In contrast, Stalin’s son and daughter have been so sheltered from the obvious realities as to be in a surrealistic limbo state. When Stalin’s son, who had undeservedly been put in charge, orders the national hockey team to fly in bad weather and the plane crashes and kills everyone, he tries to recruit anyone who can skate to cover the mistake.
Everyone else however is so well aware of the manifest dangers as to appear humorously blasé to mass slaughter. Since the condemned are never given the slightest hint of any reason for their fate, the undercurrent of fear is a well worn coat of ubiquitous nihilism.
Unfortunately, the production so abounds with one-liners and absurdities, that pivotal plot elements are all too easy to miss. In particular, the Machiavellian intrigues of both Beria, head of the secret police, and Khrushchev, head of the Communist party in Moscow, lack any highlighting. Clever back-stabbing stratagems are presented as thoughtlessly inconsequential to the audience as perhaps the plotter intended them to be to his rivals.

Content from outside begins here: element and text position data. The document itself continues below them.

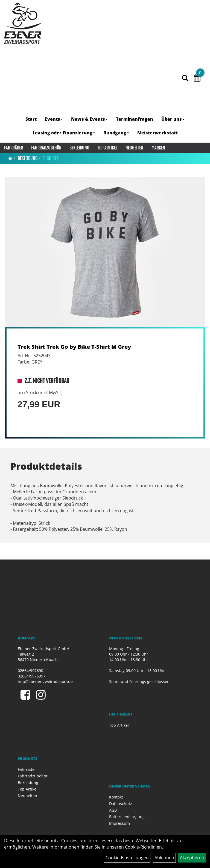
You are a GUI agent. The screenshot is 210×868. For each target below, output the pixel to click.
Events (54, 119)
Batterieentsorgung (127, 816)
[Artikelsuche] (185, 78)
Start (31, 119)
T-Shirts (51, 158)
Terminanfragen (134, 119)
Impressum (119, 823)
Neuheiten (134, 148)
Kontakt (116, 797)
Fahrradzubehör (46, 148)
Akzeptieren (192, 858)
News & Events (89, 119)
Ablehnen (164, 858)
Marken (158, 148)
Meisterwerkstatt (158, 133)
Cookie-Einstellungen (127, 858)
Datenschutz (120, 803)
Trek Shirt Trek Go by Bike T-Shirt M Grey (74, 347)
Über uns (173, 119)
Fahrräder (13, 148)
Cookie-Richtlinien (143, 847)
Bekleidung (79, 148)
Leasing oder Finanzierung (64, 133)
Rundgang (116, 133)
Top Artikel (107, 148)
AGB (113, 810)
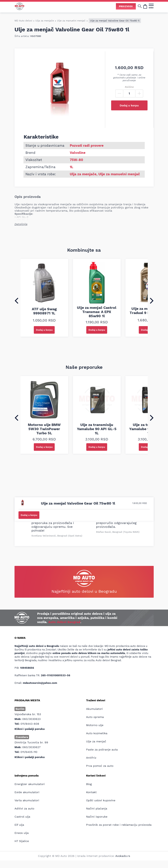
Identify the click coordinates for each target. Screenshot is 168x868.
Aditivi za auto (24, 808)
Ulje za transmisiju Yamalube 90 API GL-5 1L (96, 429)
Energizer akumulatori (30, 784)
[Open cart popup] (145, 6)
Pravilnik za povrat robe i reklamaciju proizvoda (119, 825)
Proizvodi (126, 6)
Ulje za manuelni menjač (71, 21)
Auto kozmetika (96, 733)
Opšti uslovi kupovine (101, 800)
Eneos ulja (22, 833)
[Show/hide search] (140, 6)
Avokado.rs (122, 856)
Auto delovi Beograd (64, 622)
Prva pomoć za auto (100, 766)
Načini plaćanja (96, 808)
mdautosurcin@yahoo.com (40, 683)
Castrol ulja (22, 816)
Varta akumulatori (27, 800)
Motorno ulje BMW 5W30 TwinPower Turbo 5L (44, 429)
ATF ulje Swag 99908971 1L (44, 311)
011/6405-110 (29, 752)
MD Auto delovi (23, 21)
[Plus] (139, 93)
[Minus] (119, 93)
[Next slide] (152, 301)
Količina (129, 87)
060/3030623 (31, 719)
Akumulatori (94, 709)
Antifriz (91, 757)
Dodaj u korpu (129, 105)
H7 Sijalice (22, 841)
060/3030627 (31, 747)
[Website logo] (19, 6)
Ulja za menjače (45, 21)
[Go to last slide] (17, 301)
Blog (89, 784)
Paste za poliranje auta (102, 749)
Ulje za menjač (96, 741)
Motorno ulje (94, 725)
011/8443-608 (30, 723)
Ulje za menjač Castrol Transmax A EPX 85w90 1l (96, 312)
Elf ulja (19, 825)
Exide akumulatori (27, 792)
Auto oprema (95, 717)
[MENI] (151, 6)
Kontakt (91, 792)
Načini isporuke (96, 816)
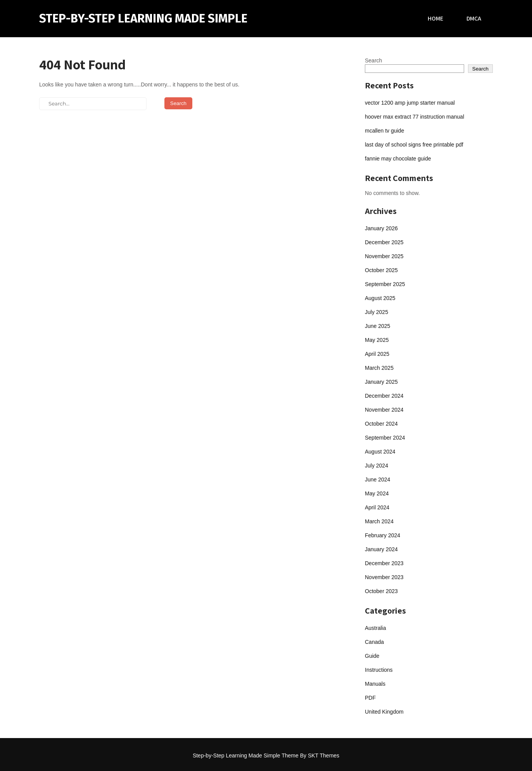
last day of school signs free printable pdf (414, 145)
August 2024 (380, 452)
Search (373, 60)
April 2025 (377, 354)
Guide (372, 656)
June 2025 (377, 326)
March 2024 (379, 521)
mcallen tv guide (384, 131)
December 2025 (384, 242)
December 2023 (384, 563)
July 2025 (377, 312)
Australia (375, 628)
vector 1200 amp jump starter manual (410, 103)
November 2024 (384, 410)
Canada (374, 642)
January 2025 (381, 382)
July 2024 (377, 466)
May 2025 (377, 340)
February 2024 (382, 535)
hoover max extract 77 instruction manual (415, 117)
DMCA (474, 18)
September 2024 (385, 438)
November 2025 (384, 256)
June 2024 (377, 480)
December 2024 (384, 396)
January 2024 (381, 549)
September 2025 (385, 284)
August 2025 (380, 298)
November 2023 (384, 577)
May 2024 (377, 493)
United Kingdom (384, 712)
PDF (370, 698)
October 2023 (381, 591)
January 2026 (381, 228)
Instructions (379, 670)
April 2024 (377, 507)
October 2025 (381, 270)
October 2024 (381, 424)
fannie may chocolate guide (398, 159)
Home (435, 18)
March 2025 (379, 368)
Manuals (375, 684)
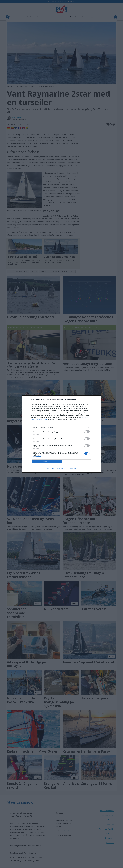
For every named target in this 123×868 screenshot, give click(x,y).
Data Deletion (50, 468)
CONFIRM (47, 461)
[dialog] (62, 434)
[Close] (97, 400)
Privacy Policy (73, 468)
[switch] (87, 432)
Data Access (61, 468)
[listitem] (62, 427)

Basically this is a fun movie about mass murder and socialism run rampant. Although they remain in the background we might recall all the familiar slogans. “Everyone’s property is no one’s property.” “We pretend to work and they pretend to pay us.” “All immediate witnesses to crimes of the privileged must be eliminated for the good of the public.” So if you can get past the wacky incongruity of a film resembling “Dr. Strangelove”, this is a production I can recommend.